To grasp the basics of the field, it is helpful to know how it developed. For thousands of years before linguistics existed as a distinct discipline, grammarians were assiduously describing the proper way to speak and write in great languages like Latin and Arabic. These scholars were the first to admit that their work was necessary because most people did not speak properly. As early as the 4th Century A.D., Roman proto-linguists compiled entire books to gripe about the errors the rabble were making. Perhaps ironically, the vulgarities are of a lot more interest to scholars today.

Linguistics became formally scientific in the 19th Century thanks to the efforts of the Germans. Unlike Latin and Greek, ancient Germanic was never written down, so men like Jacob Grimm had to devise more universal laws for how to describe and study language.

The most elementary exercise for linguistics novices is to transcribe words in the International Phonetic Alphabet. My partner and I had different accents, so whenever we messed up we would blame that to get off the hook.

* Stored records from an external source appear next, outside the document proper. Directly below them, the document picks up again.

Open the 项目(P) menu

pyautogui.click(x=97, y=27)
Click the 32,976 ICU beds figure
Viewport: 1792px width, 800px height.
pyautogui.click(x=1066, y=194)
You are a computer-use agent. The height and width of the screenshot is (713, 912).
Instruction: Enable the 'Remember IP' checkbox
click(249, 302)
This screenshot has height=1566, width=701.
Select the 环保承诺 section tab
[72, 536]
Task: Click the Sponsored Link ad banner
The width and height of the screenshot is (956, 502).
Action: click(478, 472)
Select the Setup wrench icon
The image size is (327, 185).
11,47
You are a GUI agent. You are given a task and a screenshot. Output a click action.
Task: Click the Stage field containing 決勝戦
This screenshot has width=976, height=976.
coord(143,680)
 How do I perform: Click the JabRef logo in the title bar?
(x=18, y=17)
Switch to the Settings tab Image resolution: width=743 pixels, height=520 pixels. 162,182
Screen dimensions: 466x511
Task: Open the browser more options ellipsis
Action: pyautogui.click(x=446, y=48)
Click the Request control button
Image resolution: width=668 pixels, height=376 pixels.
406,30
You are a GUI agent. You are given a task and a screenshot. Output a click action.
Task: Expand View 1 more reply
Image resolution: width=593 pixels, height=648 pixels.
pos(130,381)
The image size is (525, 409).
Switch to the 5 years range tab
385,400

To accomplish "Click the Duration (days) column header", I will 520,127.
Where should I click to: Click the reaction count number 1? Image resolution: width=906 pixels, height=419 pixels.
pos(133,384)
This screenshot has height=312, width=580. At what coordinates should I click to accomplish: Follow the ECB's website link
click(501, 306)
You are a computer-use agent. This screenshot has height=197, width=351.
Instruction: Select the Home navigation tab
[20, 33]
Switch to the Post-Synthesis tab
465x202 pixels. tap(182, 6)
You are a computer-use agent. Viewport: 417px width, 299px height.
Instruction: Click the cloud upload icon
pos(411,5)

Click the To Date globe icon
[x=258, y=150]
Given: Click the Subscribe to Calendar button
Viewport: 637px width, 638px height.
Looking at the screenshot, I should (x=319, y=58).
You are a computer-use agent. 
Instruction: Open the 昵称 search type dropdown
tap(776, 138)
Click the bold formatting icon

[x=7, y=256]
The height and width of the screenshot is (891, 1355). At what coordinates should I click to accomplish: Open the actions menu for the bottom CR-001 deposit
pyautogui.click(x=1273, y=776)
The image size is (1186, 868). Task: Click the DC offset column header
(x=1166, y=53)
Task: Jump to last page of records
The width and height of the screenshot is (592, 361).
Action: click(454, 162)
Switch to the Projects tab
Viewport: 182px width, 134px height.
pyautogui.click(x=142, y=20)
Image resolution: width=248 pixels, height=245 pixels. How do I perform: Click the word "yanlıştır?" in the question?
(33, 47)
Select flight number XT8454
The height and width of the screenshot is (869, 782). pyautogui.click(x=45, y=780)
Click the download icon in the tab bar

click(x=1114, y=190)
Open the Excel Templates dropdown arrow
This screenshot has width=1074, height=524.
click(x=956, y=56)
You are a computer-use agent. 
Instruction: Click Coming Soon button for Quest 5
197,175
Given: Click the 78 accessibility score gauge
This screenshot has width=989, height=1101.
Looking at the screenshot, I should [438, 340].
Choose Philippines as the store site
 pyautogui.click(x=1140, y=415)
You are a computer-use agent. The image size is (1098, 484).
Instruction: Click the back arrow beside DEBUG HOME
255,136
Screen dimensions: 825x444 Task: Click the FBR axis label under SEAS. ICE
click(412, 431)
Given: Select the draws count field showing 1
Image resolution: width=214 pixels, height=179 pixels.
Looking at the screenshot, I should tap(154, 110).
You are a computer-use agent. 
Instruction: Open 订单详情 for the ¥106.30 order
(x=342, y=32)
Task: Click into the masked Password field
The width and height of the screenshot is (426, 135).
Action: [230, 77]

At the most basic level, to talk about a language, you need to cover individual words (how they are pronounced and what they mean), and how they fit together. For the first point, we use the International Phonetic Alphabet, a neutral set of Latin-ish letters that encompass all the vowels and consonants in any language in the world.

How to pronounce a word is one thing, but what it means can be more complicated. Language changes constantly, and there is a whole field of linguistics devoted to tracing words’ etymologies and how their meanings shift over time. For a few key words with philosophical or political portent, a subtle difference in how two groups define a word can be of lethal importance.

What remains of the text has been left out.